* _Dataset records_:
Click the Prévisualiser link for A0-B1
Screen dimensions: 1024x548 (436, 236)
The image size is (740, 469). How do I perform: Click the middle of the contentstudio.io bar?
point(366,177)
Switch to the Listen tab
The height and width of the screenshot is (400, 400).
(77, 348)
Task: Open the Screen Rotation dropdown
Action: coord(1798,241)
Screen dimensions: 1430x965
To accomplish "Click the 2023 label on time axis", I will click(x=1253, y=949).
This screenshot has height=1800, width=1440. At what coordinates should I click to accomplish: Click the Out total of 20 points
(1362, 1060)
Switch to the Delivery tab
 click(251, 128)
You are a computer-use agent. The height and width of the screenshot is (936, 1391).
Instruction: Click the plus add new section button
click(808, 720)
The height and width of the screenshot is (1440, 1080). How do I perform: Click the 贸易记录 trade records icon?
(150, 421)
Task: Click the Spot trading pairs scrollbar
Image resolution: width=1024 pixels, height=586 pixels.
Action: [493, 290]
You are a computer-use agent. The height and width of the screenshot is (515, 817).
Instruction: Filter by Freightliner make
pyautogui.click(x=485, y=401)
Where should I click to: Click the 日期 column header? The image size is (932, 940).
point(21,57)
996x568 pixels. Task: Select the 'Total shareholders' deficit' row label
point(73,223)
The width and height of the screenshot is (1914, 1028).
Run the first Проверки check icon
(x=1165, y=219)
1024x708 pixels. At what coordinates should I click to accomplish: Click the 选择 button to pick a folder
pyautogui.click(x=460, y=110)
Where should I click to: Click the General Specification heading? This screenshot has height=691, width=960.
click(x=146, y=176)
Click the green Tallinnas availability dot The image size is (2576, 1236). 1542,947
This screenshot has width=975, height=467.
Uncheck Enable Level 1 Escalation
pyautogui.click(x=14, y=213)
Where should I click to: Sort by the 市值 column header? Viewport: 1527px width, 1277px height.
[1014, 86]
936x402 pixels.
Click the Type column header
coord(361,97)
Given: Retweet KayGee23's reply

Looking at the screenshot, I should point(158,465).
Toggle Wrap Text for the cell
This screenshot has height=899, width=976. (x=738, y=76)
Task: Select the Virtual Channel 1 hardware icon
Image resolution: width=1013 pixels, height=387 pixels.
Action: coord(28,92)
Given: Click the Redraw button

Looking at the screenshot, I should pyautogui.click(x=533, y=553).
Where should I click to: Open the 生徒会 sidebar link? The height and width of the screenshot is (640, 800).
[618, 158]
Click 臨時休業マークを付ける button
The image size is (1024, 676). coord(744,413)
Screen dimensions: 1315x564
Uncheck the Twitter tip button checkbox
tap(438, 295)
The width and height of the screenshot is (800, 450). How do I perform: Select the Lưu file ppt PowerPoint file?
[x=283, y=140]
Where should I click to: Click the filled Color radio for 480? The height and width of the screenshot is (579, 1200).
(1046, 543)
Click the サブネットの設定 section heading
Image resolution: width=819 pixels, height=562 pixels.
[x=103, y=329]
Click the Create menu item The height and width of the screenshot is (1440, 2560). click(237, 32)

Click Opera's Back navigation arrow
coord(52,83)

* _What to do_: From the records above, count the lines that contain "agent". Only the number should be written.

* _Exercise result_: 2